- Exercise aim -
From the material below, give the number of lines that hold the string "profile" and nothing further.

****************

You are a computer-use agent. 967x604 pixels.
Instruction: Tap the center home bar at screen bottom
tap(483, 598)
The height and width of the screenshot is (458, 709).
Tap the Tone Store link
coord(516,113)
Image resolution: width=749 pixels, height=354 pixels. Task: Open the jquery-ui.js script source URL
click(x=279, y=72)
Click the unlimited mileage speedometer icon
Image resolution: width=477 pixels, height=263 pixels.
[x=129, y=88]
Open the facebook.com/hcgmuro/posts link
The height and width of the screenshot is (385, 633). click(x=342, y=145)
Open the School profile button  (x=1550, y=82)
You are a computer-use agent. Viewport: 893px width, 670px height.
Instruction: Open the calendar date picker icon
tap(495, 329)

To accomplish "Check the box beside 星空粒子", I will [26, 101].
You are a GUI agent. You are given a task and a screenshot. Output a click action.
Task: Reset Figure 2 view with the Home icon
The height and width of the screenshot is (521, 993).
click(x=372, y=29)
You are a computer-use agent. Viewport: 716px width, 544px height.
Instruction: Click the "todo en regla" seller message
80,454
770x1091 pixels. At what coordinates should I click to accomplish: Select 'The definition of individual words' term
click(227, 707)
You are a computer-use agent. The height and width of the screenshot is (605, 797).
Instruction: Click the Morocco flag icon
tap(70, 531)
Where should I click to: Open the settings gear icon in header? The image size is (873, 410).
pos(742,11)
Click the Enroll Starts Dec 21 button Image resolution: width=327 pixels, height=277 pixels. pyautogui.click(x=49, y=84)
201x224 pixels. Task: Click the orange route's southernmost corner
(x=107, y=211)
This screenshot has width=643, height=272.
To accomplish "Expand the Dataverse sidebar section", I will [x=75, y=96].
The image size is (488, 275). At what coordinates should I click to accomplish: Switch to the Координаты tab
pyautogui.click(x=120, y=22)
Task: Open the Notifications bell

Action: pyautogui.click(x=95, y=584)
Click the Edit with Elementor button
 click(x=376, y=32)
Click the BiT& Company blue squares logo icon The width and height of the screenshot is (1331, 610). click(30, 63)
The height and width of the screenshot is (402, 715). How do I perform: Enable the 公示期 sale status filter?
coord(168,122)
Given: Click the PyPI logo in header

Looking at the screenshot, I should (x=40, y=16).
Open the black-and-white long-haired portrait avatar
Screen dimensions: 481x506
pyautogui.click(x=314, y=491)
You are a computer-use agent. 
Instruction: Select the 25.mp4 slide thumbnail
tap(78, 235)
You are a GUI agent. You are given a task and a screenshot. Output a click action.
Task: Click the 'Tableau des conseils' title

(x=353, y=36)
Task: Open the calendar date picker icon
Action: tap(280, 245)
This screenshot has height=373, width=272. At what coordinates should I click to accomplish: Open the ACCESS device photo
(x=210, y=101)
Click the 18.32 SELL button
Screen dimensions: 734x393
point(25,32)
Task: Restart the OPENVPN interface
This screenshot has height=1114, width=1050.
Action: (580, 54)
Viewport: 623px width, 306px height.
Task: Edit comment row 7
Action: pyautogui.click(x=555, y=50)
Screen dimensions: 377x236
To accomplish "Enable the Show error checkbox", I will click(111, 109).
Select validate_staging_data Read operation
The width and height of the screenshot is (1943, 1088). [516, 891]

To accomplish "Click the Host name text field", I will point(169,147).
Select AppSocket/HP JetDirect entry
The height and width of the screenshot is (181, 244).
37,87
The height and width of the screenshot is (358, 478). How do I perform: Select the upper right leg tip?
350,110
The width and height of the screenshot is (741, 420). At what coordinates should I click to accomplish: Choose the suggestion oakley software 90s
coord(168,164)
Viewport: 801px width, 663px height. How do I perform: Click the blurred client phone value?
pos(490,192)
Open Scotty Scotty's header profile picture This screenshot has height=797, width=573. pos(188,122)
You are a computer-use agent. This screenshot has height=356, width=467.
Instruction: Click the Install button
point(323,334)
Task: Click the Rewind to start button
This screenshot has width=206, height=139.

****************

- Expected answer -
2